Description
SQLFlow describes an end-to-end machine learning pipeline. Data transformation is an important part in the entire process.
- For the per data instance transformation, we will use
COLUMN
clause. - For the non per data instance transformation, we propose
TO RUN
clause to support this functionality. Please refer to the discussion [Discussion] How to generate time series features using tsfresh in SQLFlow #2137
Please check the following example SQL statement:
SELECT * FROM {source_table}
TO RUN {function_name}
WITH
param_a = value_a,
param_b = value_b
INTO {result_table}
{function_name}
is the name of data transformation function.

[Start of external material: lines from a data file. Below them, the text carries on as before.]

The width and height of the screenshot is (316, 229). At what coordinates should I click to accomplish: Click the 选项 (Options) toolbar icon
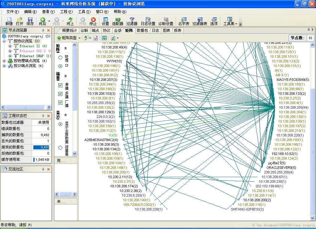pos(214,21)
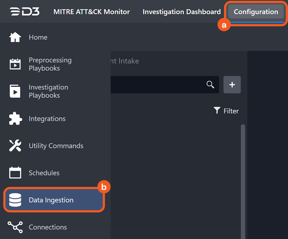The width and height of the screenshot is (288, 239).
Task: Switch to the Investigation Dashboard tab
Action: tap(181, 12)
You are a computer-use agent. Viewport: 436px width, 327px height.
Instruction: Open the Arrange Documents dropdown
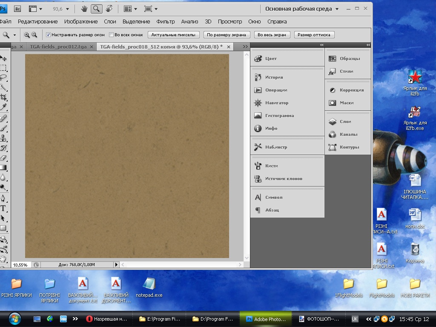click(x=130, y=9)
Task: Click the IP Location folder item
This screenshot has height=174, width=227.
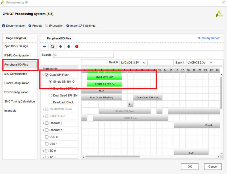Action: pos(54,26)
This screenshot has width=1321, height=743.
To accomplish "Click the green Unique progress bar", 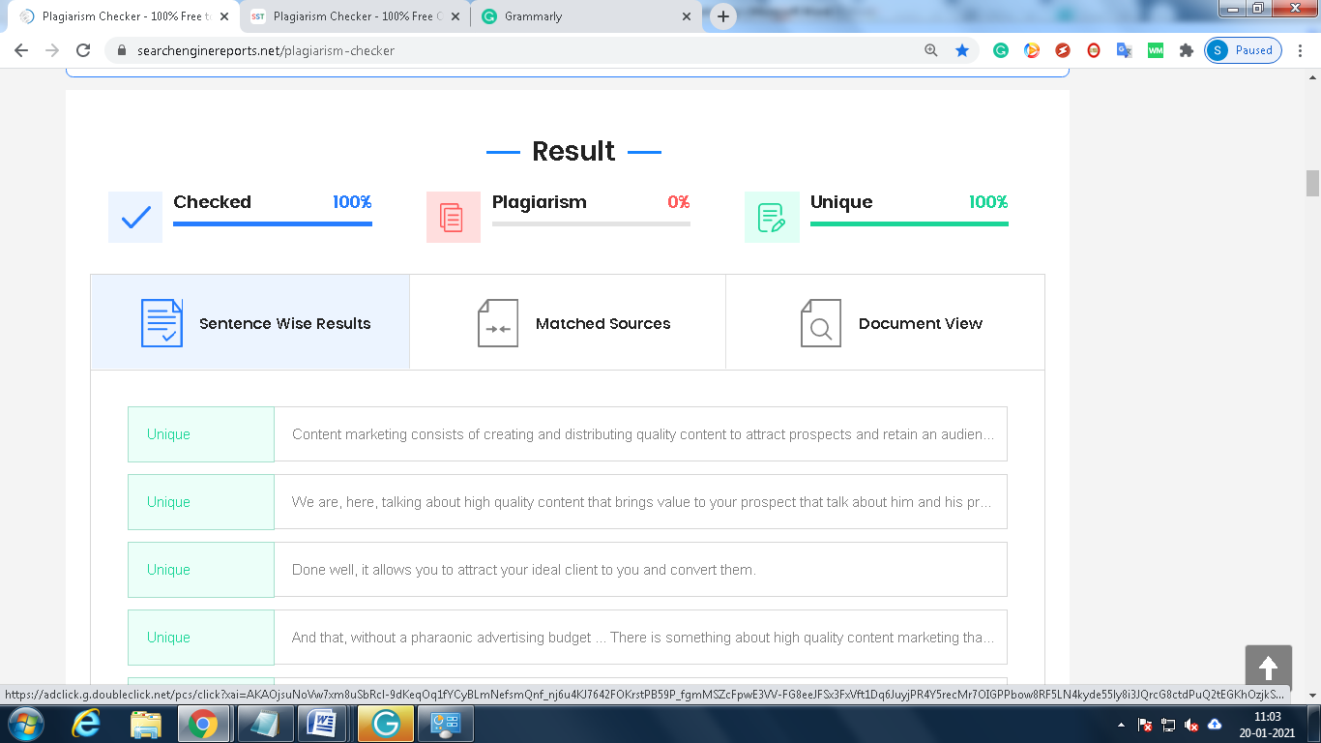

It can be either a built-in function from SQLFlow or the customized function provided by the users. We will support built-in function at the first step. TSFresh is our first built-in function.
{source_table}
is the name of the input table from which the transform function above read the data.
{result_table}
is the name of the output table into which the transform function above will write the processed result.
The design doc
link.
Task break down
-
Upgrade parser to support TO RUN statement
-
Translate
TO RUN
to a workflow -
Upgrade goalisa to submit PyODPS task. Enable submitting ODPS SQL and PyODPS task on the deployment of Dataworks.
-
sqlflow.runner module.
-
TSFresh high level api implementation and docker image.
-
TO RUN function repo sample.